(Passage to read):
Thursday, October 04, 2012

My personal list of new features in MySQL 5.6

This blog post simply lists and describes a few of the most interesting new features in MySQL 5.6. The list is simply my preferences based on my development interest and what I think is very interesting feaures in general.

In MySQL we develop new features using worklogs, the development is divided into milestones and the MySQL 5.6 development was divided into 6 different milestones. In total there was around 200 worklogs developed in MySQL 5.6 which is a quite impressive set of new features. Naturally there is also a ton of bug fixes in MySQL 5.6 as well but I won't go into those here.

In this blog I will only mention 30-40 of those worklogs, but even this is a fairly large number of interesting features.

I will discuss features in areas of interest.

Partitioning

Let's start with partitioning. We developed partitioning originally as a 5.1 feature. Now development is mostly handled by Mattias Jonsson and we meet regularly to discuss new bugs and features in partitioning. MySQL 5.6 saw a couple of significant new partitioning features. With MySQL 5.6 it is now possible to import and export partitions to and from tables as a very quick operation (except when you import and want to check rows for correctness as part of the import). This means you can insert your data into a single table and then decide to move the table into a partitioned table after a while. This feature can be used for a variety of things.

We have also worked hard on improving performance with many partitions. We have fixed a number of performance issues in the algorithms, we have improved the locking part such that we only lock those partitions that are actually used in the query. This improvement required some reengineering effort in the MySQL Server which is beneficial to many other parts other than partitioning. Another thing we added is that it is now possible to specify in queries which partitions one want to use, thus partitions can in a sense be treated as tables in queries if need be.

(Given information):

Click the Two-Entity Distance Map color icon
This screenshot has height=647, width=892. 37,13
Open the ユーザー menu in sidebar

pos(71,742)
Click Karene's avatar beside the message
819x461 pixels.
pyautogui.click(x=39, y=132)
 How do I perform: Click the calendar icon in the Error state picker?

---

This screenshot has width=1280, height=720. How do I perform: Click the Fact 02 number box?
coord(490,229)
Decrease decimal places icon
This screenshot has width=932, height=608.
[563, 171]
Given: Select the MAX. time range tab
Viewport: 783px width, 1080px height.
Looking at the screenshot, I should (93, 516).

(To-do list):
[a] Convert the listing, from the line with "This screenshot has width=1280, height=720." up to and including the line with "Looking at the", into a two-column CSV headed request and answer. Give one row per request, put each field in quotation marks, and replace any line breaks with spaces.
[b] Pick up the post on new MySQL 5.6 features after its final sentence and keep writing it.

(Answers for the tasks):
[a]
request,answer
"This screenshot has width=1280, height=720. How do I perform: Click the Fact 02 number box?","coord(490,229)"
"Decrease decimal places icon This screenshot has width=932, height=608.","[563, 171]"
"Given: Select the MAX. time range tab Viewport: 783px width, 1080px height.","Looking at the screenshot, I should (93, 516)."

[b]
Optimizer

The next area is the optimizer, many new things have happened here and I am not the main expert in this area, but even from my view the improvements in subquery handling, index condition pushdown, persistence of optimizer stats (both in server and in InnoDB), new algorithms for multi-range reads focused on disk sweeps and an improved sort function is very interesting and many of them gives extreme performance improvement for certain queries. A feature I also think is very important is the optimizer trace, this feature came up a while ago in a reengineering project and it's nice to see it completed now. It gives anyone the ability to understand exactly how the optimizer makes its decisions and thus also making it possible for both users and developers to understand how complex queries can be improved.

The new ability to use EXPLAIN also on UPDATE/DELETEs is obviously a very important addition to users of MySQL.

Replication

The next area is replication, it contains a large amount of functional features that will make it easier to use. There is a number of improvements that I consider very interesting, the first is the improved scalability of binlog writing which makes the scalability balanced such that we're scalable both for replicated and non-replicated scenarios. The introduction of GTIDs is also a very important feature that will make life much easier for developers of various sharding and HA solutions based on MySQL replication. Finally also of course parallel slave applier is another important addition to the scalability of MySQL replication. Many new MySQL 5.6 features makes it easier to use MySQL as a component in larger systems.

MySQL Server internals

In the MySQL Server I also of course take an interest in the split of LOCK_open and the work on metadata locks. These changes are very significant for MySQL Server scalability. There are also many new features in the performance schema area making it possible to monitor MySQL in numerous new ways not possible in the past. A major effort was also made in the area of on-line alter table changes. Now there is a API in the MySQL Server to make any change on-line if the storage engine supports it and InnoDB specifically supports on-line add index.

InnoDB

Given my background in developing MySQL Cluster, and my general interest in everything around performance, it's not surprising that most everything that happens in the InnoDB storage engine is also things I consider interesting.

InnoDB has developed extensively in MySQL 5.6 both in terms of scalability and functionality.

In the area of scalability InnoDB has seen improvements of:
- RW-locks for buffer pool hash
- Split of kernel mutex
- Multi-threaded purge
- Reduced contention on log mutex
- Increased max size of REDO log files
- Improvements to InnoDB thread concurrency feature
- Read-only transaction optimisations

Furthermore InnoDB also have new major features such as fulltext search, preloading of buffer pool, separate tablespaces for UNDO log, flexible page sizes, memcache support for InnoDB and transportable tablespaces.

Finally InnoDB has improved stability of performance through improved flushing and it has a new low-level monitoring (InnoDB metrics).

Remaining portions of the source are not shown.